### WORK REQUEST 1
Based on the account of the 1853 hold-up near Canvas Town, decide whether each statement agrees with it: (a) Three shots struck Ritter in the legs. (b) The government's reward came to £200 in total. (c) Thompson was one of the men convicted. For each, answer yes or no and quote the words from the account that settle it.
### WORK REQUEST 2
In the account of the 1853 hold-up near Canvas Town, what sentence did each of the five convicted men receive?

### GIVEN TEXT
···
The other event took place on 17 March 1853, on the road near Canvas Town, a temporary settlement of tents on the west side of St Kilda Road not far from the city which provided temporary accommodation for the thousands who poured into Melbourne each week during the gold rush in Victoria. Gold-buyer Edward Ritter and his brother-in-law Samuel Maxwell Alexander were riding in their chaise-cart from St Kilda to Melbourne. A gang of eight or nine men attempted to hold them up, but Ritter managed to pull away from the potential robbers. A volley of shots were fired, of which three hit Ritter in the legs, without causing any serious injury.

Ritter and Alexander furnished good descriptions of their assailants, two of whom had been amongst a similar group who had tried to rob Ritter about three weeks earlier, who he recognised. The government offered a reward of £1600, calculated at £200 per head, for their arrests leading to conviction, and the Melbourne police began to round up likely suspects. Seven men faced Justice Redmond Barry on 18 April 1853, five being convicted - Higginbotham, Little, Murphy William Burns, and James Burns - each sentenced to ten years' hard labour on the roads, the first two in chains. Two others, Thompson and James Grimes, were acquitted. Grimes had been arrested on suspicion of taking part in the Nelson robbery in 1852, but there had been insufficient evidence to convict him.

George Wilson, who was believed to be involved, was later hanged for the McIvor Escort Robbery.
···
### INFORMATION SUPPLIED
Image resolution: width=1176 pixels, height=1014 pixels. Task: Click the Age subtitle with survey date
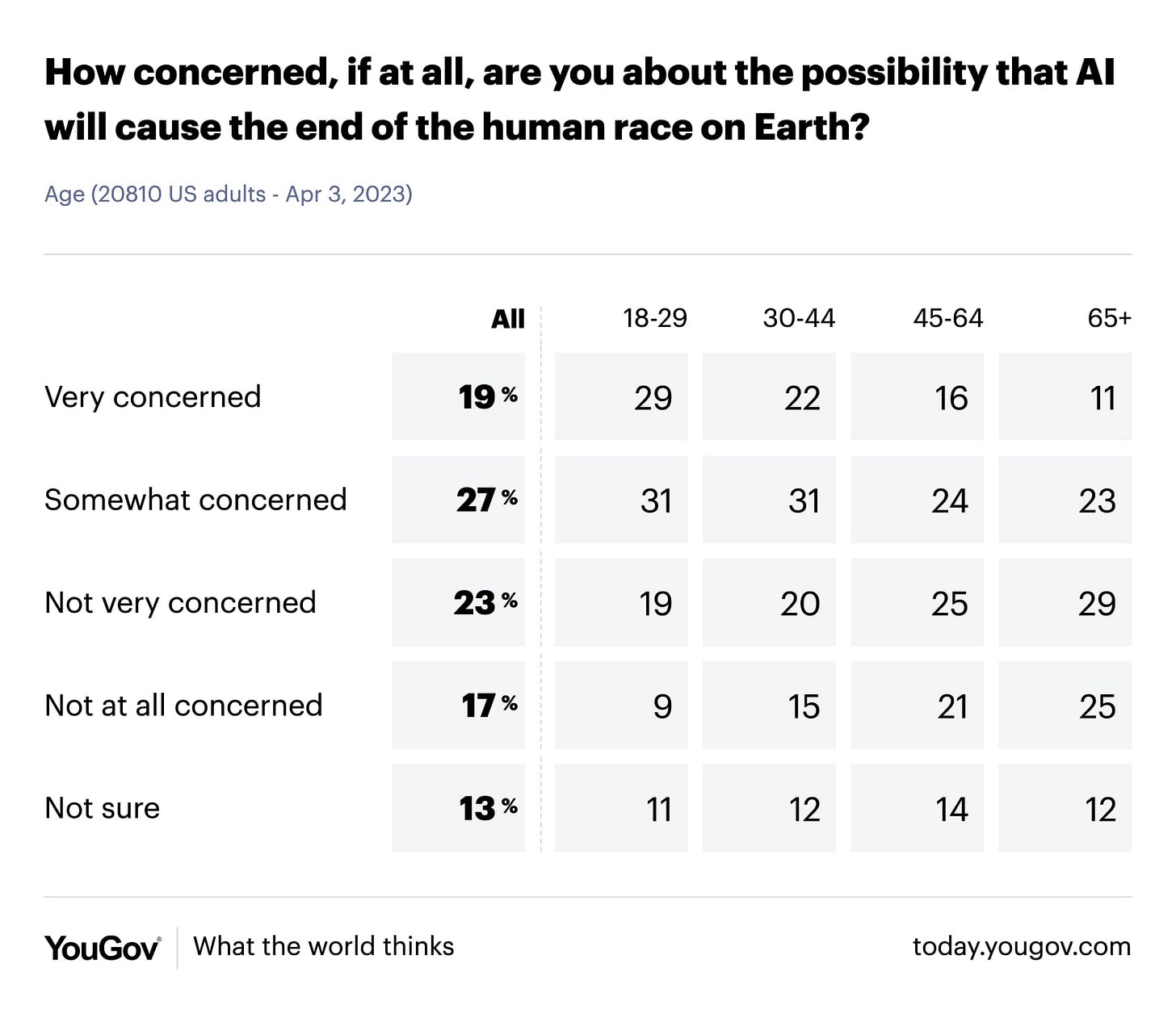[x=229, y=195]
···
### PROBLEM SOLUTION 1
(a) Yes: "three hit Ritter in the legs, without causing any serious injury"
(b) No: "The government offered a reward of £1600, calculated at £200 per head"
(c) No: "Two others, Thompson and James Grimes, were acquitted."

### PROBLEM SOLUTION 2
Each got ten years' hard labour on the roads, and the first two served it in chains.